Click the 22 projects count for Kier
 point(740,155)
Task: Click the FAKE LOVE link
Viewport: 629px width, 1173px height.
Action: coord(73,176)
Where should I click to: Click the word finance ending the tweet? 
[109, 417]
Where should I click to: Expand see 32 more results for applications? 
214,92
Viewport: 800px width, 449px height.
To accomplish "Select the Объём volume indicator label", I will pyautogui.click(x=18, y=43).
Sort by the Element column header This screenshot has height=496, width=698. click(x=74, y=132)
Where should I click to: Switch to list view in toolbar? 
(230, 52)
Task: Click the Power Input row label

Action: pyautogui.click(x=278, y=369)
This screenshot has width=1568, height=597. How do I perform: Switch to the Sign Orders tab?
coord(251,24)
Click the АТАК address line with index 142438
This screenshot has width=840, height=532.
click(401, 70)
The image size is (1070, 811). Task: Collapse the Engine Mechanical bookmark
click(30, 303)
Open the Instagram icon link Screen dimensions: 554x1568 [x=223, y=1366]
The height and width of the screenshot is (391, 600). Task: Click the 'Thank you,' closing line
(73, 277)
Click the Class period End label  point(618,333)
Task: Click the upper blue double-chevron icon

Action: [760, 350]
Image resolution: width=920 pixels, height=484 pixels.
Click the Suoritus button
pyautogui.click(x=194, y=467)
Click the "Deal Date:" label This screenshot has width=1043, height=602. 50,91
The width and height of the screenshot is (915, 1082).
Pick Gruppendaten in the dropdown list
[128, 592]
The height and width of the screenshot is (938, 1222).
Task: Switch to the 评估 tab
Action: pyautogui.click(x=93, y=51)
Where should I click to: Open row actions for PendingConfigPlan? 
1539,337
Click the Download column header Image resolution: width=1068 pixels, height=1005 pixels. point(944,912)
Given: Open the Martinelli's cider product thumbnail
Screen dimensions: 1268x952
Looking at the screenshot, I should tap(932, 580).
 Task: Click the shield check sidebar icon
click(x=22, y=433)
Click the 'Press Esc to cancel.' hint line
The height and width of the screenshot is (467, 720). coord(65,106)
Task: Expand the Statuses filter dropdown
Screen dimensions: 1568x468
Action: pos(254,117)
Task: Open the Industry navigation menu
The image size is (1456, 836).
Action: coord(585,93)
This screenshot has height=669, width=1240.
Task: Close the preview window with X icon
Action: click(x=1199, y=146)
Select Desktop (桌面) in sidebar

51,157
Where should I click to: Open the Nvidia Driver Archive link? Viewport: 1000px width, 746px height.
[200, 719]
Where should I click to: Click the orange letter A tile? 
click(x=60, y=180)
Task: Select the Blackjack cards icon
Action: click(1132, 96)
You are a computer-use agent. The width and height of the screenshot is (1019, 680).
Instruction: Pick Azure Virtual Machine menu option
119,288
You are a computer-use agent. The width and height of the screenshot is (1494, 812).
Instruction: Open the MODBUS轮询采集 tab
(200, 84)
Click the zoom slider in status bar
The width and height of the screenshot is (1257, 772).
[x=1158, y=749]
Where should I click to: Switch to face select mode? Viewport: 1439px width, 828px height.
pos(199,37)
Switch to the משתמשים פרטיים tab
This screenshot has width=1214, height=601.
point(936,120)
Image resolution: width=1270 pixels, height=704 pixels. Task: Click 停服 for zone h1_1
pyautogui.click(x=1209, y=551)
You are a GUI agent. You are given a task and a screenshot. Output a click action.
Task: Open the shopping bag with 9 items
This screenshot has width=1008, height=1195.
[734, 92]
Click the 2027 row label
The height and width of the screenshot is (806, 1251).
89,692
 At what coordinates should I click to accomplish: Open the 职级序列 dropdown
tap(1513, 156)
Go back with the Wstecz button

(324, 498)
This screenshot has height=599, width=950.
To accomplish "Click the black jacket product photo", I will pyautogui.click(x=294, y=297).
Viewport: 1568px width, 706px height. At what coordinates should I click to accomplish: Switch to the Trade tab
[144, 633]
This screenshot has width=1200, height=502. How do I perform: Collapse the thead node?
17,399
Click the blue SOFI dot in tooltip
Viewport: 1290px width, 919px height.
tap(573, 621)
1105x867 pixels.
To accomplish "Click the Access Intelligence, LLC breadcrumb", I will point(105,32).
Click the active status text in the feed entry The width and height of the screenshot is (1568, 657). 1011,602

+++++

Task item: Would you count the lines in the entries that hold "header" and reply with only the count?

Written response: 2